Se adesso chiamiamo ‘persona’ (πρόσωπον) questa unicità irripetibile data nel faccia-a-faccia, allora possiamo ammettere che l’Altro, ogni altro che non sia sempre esemplarmente l’individuo di una data specie, è per l’individuo il fenomeno molare che permette di cogliere la trascendenza come rivelazione, non di qualcosa ma di qualcuno. L’imperfetta esemplarità che cogliamo in una data persona rende possibile per l’individuo autotrascendersi e trascendere così i limiti della sua specie. Per questa via viene infatti scoperta la differenza assoluta tra me, individuo, e quel dato individuo che è insieme a me, qui e ora, la persona, il πρόσωπον, letteralmente: colui-che-mi-sta-faccia-a-faccia. Il πρόσωπον non è un campione imperfetto della specie, ma il limite stesso della mia pretesa vis tassonomica. Colui che mi sta ora faccia-a-faccia è colui che mi fa assumere la mia condizione di soggetto come fosse una positio debilis. In questo si dà una evidente inversione di ruoli: la debolezza supposta di “colui che mi sta ora faccia-a-faccia” rivela la reale debolezza della mia pretesa di sciogliere mediante il calcolo induttivo o deduttivo la questione cruciale di ogni grammatica: la ratio che lega il tipo alle sue repliche, il type ai tokens, gli individui ad una specie.

3. Postludio

Occorre resistere alla tentazione di innalzare teoreticamente l’esemplare al suo presunto tipo. L’imperfezione del token smette di esistere non appena io rinuncio a riferirlo a un type. Facile, a questo punto, parafrasare la pensosità di Ludwig Wittgenstein, per tentare una conclusione più nostra. Io direi che la supposta debolezza di un campione nell’esemplificare la sua specie significa la debolezza e i limiti della mia grammatica e, così, dello stesso mio mondo. È solo quando abbiamo sentore di una presenza inamovibile e insupponibile (quella del πρόσωπον) che possiamo esser-ci davanti ad Altri come ci-siamo davanti al mistero, all’eros, alla morte – che diventa così ‘sorella’ morte. Il riconoscimento della persona (questa ἀναγνώρισις che non presuppone la riduzione del Qui e dell’Ora ad un luogo o evento passato o ad una precognizione spaziotemporale data) è riconoscimento del carattere cronosensitivo della conoscenza, che è sempre genuinamente erotica. La disposizione cronosensitiva annuncia l’ingresso dell’Altro nell’orizzonte cognitivo del soggetto mentre ne dissolve la grammatica. Nella sensitività all’altro che ad-viene può sciogliersi il perverso legame che lega le ragioni del linguaggio alle loro conseguenze violente. Liberati dall’ansia di classificare ogni nuova istanza, possiamo sottrarci alla cogenza dei predicati familiari e ascoltare, finalmente, quel che si rende manifesto nell’incertezza dei sostrati. E può accadere allora, nell’amore, come nella vita teoretica, che la potenza si riveli debolezza, e la stoltezza si riveli cosparsa – come voleva Benjamin – di schegge del tempo messianico.

Marcello La Matina

F I N E (4/4)

 

1 «Ἡ νόσος, εὔδηλον, ὡς ἔλλειψίς ἐστιν ὑγιείας, καί ὑπερβολή σωµάτων ἐνύλων, οὔτε µέτρον, οὔτε τάξιν ἐχοµένη» (Max. Conf. Ἐκ τοῦ ἁγίου Ἱεροθέου).

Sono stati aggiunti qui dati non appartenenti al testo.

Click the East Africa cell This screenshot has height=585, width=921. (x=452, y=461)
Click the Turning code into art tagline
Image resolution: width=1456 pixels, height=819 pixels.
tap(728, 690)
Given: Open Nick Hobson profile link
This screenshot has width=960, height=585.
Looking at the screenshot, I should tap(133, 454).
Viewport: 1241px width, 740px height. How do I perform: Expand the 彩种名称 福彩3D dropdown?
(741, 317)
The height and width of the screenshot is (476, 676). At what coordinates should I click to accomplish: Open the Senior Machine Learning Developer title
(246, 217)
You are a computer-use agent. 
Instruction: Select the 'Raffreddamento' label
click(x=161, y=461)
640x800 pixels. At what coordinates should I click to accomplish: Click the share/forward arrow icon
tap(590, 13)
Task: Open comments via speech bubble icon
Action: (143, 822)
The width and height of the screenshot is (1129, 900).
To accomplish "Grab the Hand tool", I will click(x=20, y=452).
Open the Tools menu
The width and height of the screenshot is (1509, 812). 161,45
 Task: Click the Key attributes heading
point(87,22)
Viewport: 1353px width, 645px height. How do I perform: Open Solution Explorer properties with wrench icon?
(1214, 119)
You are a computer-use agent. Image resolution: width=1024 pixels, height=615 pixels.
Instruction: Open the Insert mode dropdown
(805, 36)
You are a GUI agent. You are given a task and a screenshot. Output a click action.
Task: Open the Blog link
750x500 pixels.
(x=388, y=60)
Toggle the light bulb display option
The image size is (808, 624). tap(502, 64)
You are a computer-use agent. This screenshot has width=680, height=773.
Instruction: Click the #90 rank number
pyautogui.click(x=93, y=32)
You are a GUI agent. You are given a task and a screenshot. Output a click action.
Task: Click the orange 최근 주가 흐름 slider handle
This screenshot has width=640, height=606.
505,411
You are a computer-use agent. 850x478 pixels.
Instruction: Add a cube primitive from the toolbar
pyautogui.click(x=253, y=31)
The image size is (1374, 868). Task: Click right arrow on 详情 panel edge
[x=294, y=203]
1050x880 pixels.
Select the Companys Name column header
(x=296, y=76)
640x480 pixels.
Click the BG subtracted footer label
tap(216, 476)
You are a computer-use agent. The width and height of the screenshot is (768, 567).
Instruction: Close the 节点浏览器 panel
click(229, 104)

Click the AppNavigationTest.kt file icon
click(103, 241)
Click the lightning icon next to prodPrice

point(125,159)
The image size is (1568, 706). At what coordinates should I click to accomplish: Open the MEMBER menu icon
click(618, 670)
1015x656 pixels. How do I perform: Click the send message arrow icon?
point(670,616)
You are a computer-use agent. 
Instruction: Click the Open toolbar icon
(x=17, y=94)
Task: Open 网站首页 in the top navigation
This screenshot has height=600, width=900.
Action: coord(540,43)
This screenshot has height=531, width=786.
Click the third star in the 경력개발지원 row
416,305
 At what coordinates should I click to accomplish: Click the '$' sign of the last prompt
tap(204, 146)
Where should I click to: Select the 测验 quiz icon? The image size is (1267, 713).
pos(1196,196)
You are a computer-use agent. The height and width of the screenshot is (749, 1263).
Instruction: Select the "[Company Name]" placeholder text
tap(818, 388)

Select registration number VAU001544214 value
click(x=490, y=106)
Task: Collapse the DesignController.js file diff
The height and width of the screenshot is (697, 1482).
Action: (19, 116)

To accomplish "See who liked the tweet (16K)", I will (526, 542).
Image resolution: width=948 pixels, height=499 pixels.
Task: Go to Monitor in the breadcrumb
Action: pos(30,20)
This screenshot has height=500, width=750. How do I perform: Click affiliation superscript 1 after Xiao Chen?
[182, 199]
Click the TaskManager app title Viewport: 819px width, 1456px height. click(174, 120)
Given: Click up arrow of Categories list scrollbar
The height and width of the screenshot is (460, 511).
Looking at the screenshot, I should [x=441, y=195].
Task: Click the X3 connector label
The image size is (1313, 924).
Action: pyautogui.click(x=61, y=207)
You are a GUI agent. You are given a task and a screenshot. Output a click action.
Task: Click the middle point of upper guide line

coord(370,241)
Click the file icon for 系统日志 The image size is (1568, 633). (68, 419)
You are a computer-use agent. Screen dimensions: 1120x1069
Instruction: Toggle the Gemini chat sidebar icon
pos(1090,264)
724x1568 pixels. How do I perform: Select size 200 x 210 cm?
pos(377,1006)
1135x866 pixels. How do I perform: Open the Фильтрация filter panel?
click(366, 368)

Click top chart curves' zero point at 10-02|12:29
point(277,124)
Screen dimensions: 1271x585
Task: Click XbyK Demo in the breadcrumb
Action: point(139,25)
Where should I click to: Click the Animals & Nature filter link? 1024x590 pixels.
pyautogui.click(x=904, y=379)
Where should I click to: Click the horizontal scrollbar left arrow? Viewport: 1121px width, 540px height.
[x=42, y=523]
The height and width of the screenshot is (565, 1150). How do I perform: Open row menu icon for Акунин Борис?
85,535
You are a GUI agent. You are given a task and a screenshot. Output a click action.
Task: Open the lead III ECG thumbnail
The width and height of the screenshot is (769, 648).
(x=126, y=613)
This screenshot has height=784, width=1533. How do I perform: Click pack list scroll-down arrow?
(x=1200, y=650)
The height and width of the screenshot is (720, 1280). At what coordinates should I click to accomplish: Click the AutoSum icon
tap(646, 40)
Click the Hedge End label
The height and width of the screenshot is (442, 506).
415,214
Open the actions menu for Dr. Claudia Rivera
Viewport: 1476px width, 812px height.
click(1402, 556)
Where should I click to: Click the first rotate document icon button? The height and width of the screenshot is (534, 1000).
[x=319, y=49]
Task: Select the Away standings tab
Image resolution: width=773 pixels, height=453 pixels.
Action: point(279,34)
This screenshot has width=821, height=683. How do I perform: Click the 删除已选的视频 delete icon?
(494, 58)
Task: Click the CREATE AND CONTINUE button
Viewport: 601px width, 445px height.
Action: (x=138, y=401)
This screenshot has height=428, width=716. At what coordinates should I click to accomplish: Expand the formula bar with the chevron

2 Mi permetto di citare il mio L’accadere del suono (Mimesis, Milano 2017), dove assumo come la relazione stessa con il suono da noi prodotto abbia una origine indessicale che non può essere eradicata; questa origine, questo grambo del suono, è la sua matrice e la sua madre, e lo custodisce sempre come un individuo unico e irripetibile.

3 Alcuni di questi pensatori sono tra i miei preferiti, sia per rigore metodologico sia per originalità. Tuttavia, come a volte accade, non posso condividere le conclusioni cui essi pervengono. E sono quasi dispiaciuto che tra questi autori e me si debba dare un tale disaccordo. Per parte mia, ritengo irrinunciabile la nozione di individuo e quella, prossima ad essa, di πρόσωπον. Anzi, è forse perché non si dà scienza delle cose individuali (individuum est ineffabile) che la filosofia deve pensare oltre il limite della metafisica e della classificazione degli enti. Scriveva Vladimir Lossky che la “persona” non è definibile se non come «l’irriducibilità stessa dell’individuo alla propria natura». Un recente lutto mi ha privato di mia mamma. E sono certo di non aver con lei perduto solo dei features o dei qualia, ma una individualità (un concretum) irripetibile.